___ DATA PROVIDED

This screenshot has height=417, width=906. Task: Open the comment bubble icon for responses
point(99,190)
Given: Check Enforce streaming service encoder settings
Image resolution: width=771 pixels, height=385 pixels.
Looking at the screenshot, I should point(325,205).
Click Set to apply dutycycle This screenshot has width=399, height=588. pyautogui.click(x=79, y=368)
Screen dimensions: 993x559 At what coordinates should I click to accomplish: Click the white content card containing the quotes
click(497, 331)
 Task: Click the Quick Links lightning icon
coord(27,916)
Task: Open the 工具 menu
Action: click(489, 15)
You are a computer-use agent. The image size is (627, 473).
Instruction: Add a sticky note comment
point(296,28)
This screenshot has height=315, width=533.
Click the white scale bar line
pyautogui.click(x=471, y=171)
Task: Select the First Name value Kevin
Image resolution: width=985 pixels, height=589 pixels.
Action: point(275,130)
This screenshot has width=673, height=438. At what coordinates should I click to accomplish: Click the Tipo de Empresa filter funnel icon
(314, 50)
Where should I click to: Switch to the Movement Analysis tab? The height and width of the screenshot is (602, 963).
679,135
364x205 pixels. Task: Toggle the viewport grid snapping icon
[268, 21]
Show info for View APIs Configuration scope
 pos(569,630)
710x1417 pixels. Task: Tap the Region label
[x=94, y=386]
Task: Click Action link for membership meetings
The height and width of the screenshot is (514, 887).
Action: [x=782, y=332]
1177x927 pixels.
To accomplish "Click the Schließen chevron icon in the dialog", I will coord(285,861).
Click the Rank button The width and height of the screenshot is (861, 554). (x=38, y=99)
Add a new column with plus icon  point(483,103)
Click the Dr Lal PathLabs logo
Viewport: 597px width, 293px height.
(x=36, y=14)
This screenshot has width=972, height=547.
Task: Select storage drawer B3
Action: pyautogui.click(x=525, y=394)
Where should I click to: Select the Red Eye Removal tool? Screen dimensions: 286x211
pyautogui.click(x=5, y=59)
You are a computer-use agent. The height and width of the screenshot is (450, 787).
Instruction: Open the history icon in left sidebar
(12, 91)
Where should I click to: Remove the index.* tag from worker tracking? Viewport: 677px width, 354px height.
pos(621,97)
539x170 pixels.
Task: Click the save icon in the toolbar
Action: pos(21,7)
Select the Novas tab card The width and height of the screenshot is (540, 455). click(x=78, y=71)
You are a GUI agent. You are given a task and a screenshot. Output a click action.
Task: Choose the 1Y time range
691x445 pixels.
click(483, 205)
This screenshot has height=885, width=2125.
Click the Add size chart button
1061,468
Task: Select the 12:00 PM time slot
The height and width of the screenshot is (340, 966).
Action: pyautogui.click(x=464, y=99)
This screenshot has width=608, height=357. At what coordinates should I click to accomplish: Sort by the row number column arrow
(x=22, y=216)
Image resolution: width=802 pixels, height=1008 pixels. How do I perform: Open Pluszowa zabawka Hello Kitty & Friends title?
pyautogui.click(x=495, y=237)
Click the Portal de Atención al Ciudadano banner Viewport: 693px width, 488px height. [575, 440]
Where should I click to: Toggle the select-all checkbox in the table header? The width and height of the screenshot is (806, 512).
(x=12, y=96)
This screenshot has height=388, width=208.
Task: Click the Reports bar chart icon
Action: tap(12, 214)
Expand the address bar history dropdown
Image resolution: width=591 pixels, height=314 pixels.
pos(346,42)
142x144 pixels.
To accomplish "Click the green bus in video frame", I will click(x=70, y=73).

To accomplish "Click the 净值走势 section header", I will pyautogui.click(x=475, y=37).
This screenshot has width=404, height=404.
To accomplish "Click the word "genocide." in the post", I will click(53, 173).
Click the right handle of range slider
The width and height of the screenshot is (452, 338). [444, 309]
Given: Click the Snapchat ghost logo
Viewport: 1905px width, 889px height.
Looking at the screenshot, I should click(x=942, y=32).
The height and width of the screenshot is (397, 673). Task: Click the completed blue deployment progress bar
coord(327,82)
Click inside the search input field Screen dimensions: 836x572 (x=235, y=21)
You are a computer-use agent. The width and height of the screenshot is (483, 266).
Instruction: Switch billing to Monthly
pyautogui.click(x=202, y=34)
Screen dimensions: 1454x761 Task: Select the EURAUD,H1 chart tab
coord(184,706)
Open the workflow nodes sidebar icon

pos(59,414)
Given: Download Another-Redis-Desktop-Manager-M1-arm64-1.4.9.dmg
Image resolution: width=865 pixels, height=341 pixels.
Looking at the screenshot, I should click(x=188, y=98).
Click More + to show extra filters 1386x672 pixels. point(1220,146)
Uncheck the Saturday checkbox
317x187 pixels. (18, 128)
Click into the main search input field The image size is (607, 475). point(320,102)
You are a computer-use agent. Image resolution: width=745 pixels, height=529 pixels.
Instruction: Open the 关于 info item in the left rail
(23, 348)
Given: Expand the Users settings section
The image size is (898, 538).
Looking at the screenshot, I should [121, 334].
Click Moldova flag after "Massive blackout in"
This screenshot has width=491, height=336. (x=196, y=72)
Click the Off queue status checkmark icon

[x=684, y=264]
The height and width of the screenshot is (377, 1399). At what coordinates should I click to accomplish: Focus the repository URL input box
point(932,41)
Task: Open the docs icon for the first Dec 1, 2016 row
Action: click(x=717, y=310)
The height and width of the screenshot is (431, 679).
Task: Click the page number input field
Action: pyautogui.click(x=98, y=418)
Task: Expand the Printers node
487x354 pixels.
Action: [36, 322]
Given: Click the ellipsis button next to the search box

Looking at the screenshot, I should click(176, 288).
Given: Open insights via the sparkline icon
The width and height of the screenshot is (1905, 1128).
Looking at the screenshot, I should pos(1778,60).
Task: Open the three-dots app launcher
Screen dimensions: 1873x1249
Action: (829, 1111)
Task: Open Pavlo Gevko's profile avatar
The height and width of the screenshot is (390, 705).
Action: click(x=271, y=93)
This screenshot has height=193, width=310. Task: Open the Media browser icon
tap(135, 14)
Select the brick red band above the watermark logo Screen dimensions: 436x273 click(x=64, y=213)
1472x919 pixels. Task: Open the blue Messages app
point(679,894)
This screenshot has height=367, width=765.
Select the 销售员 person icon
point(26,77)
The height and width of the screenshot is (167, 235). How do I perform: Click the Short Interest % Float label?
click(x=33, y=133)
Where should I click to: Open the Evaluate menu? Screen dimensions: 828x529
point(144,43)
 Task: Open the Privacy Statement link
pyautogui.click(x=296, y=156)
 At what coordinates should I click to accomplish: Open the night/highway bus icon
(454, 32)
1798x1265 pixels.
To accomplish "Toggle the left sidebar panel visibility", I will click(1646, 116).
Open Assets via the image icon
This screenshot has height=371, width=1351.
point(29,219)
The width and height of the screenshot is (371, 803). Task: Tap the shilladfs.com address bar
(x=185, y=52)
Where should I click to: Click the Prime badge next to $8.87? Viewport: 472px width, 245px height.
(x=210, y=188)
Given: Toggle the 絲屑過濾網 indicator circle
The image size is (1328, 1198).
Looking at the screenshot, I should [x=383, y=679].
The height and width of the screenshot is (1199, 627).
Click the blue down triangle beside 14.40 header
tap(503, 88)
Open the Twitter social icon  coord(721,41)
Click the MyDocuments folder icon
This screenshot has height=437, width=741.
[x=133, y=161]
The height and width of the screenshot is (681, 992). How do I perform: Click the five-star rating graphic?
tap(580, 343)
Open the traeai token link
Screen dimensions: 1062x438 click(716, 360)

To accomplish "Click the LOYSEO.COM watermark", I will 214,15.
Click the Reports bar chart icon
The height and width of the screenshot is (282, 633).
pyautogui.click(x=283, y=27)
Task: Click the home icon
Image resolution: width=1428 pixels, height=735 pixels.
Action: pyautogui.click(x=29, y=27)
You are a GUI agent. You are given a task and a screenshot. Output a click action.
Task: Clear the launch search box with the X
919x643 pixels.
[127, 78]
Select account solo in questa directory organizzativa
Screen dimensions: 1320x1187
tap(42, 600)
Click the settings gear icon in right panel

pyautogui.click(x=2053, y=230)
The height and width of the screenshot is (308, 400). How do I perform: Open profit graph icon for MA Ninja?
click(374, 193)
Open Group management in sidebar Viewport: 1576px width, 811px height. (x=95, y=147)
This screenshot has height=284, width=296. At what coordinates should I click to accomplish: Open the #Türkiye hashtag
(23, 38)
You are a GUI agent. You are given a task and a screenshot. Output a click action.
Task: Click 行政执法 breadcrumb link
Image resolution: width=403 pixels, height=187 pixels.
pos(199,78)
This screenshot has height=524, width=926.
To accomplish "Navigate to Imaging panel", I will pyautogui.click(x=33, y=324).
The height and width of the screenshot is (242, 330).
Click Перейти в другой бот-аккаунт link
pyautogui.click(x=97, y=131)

______

> **TASK OBJECTIVE**:
Change "Printers" to "Scanners" in the stretch from the line containing "The height and width of the screenshot is (377, 1399)." through the line containing "Looking at the screenshot, I should click(176, 288).", and give back only those lines with everything else left as is.

> **EXERCISE SOLUTION**:
The height and width of the screenshot is (377, 1399). At what coordinates should I click to accomplish: Focus the repository URL input box
point(932,41)
Task: Open the docs icon for the first Dec 1, 2016 row
Action: click(x=717, y=310)
The height and width of the screenshot is (431, 679).
Task: Click the page number input field
Action: pyautogui.click(x=98, y=418)
Task: Expand the Scanners node
487x354 pixels.
Action: [36, 322]
Given: Click the ellipsis button next to the search box

Looking at the screenshot, I should click(176, 288).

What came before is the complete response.